- Genre: Adventure Drama Family
- Based on: The Yearling by Marjorie Kinnan Rawlings
- Written by: Joe Wiesenfeld
- Directed by: Rod Hardy
- Starring: Peter Strauss Jean Smart
- Music by: Lee Holdridge
- Country of origin: United States
- Original language: English

Production
- Executive producers: David R. Ames Sandra Birnhak Ames Robert Halmi Robert Halmi Jr.
- Producer: Edwin Self
- Cinematography: David Connell
- Editor: Richard Bracken
- Running time: 90 minutes
- Production companies: RHI Entertainment Showcase Productions International

Original release
- Network: CBS
- Release: April 24, 1994

= The Yearling (1994 film) =

The Yearling is a 1994 American made-for-television coming-of-age drama film based on the 1938 novel The Yearling by Marjorie Kinnan Rawlings.
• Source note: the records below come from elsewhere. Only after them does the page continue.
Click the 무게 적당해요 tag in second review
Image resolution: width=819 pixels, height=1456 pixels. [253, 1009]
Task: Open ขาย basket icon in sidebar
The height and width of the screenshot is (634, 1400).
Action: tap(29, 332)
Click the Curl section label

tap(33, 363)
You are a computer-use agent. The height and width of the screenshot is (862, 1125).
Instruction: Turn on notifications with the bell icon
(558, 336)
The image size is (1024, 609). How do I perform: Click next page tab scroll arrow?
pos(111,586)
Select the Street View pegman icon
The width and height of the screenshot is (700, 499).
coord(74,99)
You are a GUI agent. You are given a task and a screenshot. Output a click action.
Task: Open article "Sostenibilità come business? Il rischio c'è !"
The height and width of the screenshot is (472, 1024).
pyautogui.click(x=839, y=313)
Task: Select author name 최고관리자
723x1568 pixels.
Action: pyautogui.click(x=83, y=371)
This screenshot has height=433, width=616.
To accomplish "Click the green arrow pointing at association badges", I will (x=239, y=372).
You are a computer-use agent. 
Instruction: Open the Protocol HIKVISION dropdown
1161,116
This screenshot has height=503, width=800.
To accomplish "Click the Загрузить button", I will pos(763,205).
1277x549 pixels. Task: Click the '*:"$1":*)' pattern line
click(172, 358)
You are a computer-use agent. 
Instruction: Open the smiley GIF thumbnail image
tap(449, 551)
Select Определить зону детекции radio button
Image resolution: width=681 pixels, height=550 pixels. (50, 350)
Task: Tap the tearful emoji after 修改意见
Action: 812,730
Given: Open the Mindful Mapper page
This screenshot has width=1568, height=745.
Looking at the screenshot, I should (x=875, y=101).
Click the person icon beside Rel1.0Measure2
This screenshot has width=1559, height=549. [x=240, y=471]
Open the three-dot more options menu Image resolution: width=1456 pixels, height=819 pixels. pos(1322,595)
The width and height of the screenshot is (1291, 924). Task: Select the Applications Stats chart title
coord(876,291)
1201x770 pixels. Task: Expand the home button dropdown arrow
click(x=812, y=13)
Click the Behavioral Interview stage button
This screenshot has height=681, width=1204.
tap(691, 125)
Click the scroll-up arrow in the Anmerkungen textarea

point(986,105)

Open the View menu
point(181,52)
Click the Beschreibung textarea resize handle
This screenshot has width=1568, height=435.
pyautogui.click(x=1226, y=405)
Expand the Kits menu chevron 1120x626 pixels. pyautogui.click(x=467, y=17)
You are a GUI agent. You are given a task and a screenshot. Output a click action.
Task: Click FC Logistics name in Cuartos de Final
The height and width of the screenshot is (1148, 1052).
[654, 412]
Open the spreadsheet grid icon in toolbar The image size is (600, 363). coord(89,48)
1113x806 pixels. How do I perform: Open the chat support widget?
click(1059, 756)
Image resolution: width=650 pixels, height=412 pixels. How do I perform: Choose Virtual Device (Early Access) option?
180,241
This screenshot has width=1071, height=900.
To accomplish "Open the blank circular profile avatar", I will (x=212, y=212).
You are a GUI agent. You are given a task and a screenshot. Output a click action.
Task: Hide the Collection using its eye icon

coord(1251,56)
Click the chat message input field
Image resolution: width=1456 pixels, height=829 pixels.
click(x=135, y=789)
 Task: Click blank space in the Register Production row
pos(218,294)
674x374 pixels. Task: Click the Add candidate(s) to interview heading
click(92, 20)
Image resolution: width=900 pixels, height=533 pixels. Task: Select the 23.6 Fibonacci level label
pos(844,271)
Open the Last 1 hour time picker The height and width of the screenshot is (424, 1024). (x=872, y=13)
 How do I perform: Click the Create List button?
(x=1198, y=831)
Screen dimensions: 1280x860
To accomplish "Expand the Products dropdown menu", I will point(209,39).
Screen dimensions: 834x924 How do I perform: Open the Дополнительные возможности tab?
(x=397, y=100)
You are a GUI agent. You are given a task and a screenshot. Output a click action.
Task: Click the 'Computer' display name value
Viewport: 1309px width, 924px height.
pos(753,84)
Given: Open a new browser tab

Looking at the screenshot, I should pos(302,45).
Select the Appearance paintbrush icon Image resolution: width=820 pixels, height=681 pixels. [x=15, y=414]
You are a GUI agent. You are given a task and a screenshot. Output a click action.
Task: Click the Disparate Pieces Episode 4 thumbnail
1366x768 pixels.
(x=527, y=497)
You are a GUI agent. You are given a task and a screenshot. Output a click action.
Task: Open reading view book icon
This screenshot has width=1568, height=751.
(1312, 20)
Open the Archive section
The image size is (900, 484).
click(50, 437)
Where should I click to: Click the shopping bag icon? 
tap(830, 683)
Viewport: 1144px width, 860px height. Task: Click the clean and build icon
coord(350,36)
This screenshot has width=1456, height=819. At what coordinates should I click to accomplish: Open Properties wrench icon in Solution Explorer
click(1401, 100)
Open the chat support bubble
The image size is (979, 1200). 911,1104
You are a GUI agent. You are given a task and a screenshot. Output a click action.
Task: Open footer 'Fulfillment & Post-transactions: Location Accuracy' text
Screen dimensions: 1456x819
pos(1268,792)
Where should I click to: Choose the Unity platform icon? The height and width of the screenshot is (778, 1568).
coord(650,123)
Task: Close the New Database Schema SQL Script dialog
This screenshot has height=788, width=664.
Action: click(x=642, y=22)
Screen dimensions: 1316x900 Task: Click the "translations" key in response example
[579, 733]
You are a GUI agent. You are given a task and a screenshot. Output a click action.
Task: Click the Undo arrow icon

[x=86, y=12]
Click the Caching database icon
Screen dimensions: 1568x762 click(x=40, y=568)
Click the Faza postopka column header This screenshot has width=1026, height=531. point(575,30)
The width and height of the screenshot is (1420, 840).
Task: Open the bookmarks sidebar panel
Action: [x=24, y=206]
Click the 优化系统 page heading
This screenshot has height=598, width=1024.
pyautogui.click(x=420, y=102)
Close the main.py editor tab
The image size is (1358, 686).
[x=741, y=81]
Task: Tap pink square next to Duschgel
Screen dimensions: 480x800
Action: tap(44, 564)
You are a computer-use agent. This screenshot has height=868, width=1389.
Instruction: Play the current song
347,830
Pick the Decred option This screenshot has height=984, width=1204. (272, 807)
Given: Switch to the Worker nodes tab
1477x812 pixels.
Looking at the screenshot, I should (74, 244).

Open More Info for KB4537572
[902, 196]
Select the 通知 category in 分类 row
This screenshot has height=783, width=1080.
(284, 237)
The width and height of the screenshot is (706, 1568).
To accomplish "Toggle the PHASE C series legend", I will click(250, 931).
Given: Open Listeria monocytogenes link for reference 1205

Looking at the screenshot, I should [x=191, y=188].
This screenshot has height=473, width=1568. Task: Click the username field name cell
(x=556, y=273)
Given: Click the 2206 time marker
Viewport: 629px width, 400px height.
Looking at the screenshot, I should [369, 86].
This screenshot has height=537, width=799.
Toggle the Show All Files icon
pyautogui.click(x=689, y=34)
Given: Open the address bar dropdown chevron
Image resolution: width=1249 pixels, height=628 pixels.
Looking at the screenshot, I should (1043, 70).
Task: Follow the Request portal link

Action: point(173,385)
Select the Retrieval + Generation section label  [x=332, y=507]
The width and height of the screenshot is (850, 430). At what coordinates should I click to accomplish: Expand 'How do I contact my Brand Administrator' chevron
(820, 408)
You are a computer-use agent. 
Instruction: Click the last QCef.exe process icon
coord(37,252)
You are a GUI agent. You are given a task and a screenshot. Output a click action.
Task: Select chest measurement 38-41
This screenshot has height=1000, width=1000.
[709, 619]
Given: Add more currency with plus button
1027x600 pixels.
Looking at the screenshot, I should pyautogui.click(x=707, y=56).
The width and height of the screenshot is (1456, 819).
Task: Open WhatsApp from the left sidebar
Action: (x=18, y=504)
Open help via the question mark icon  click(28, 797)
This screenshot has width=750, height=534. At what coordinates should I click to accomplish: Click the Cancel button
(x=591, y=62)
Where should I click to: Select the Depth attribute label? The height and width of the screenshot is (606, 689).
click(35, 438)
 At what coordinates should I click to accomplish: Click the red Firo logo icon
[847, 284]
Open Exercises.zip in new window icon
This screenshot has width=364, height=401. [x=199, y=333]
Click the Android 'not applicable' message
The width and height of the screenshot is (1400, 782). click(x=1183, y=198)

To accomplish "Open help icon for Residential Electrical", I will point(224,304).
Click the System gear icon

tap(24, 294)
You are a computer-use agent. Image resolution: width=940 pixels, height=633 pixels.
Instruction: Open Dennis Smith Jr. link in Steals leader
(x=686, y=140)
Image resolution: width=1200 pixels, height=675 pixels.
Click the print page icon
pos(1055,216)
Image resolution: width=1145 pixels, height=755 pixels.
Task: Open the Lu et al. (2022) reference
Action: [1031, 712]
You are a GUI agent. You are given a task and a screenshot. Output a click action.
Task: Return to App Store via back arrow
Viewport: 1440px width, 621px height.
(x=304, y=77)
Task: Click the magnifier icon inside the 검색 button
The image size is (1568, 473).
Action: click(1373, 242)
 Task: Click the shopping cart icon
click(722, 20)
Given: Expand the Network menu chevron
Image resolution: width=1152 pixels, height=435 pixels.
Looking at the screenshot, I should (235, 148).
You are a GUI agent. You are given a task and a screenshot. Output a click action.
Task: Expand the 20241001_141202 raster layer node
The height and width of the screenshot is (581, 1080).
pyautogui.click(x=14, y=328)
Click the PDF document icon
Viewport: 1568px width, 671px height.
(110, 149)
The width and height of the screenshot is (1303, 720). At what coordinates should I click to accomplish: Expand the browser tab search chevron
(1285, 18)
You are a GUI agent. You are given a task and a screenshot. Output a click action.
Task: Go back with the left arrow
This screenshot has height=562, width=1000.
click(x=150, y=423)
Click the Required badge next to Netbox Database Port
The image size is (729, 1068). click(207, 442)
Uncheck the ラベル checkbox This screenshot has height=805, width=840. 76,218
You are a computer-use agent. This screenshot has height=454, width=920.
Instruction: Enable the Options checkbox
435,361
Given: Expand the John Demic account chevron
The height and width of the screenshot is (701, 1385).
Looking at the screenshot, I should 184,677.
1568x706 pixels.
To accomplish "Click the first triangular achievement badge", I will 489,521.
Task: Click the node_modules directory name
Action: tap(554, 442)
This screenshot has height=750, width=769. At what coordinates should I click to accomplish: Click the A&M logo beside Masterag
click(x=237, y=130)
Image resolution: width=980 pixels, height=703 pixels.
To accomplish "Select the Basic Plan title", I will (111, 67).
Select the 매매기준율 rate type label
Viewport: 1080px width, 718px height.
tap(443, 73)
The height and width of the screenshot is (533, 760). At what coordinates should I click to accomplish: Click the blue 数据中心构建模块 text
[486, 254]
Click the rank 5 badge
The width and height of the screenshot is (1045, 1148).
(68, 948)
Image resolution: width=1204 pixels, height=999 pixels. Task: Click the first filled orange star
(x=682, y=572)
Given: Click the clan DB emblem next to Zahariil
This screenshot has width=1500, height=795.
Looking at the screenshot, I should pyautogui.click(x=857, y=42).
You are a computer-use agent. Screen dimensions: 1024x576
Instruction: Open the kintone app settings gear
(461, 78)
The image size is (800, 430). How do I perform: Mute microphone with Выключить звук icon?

It was produced by RHI Entertainment, sponsored by Kraft General Foods and broadcast on CBS on April 24, 1994. It is also a remake of the 1946 theatrical film The Yearling starring Gregory Peck and Jane Wyman.

== Premise ==
A young, impoverished 12-year-old boy named Jody Baxter (Wil Horneff), the lone surviving child of four, lives on a farm in 1870s in an area that is now part of the Ocala National Forest, near Silver Glen Springs,
shortly after the American Civil War. Jody develops a lasting bond with an orphaned deer named Flag.

== Cast ==
- Peter Strauss as Ezra "Penny" Baxter
- Jean Smart as Ora Baxter
- Philip Seymour Hoffman as Buck Forrester
- Wil Horneff as Jody Baxter
- Jarred Blancard as Fodder-Wing Forrester
- Brad Greenquist as Lem Forrester
- Mary Nell Santcroc as Ma Forrester
- Richard Hamilton as Pa Forrester
- Scott Sowers as Boyle
- Ed Grady as Doc Wilson
- Susan F. Allen as Lyla
- Kerry Wallum as James
- Bart Hansard as Milwheel Forrester

== Reception ==
Reviewer Drew Voros of Variety wrote that "the absence of true grit and dirt-under-fingernails feeling weaken the believability of the drama," though "like the novel and the ’46 film version, death is taken very seriously, and life is not taken for granted. For this alone, despite the glitches, young viewers should be encouraged to watch."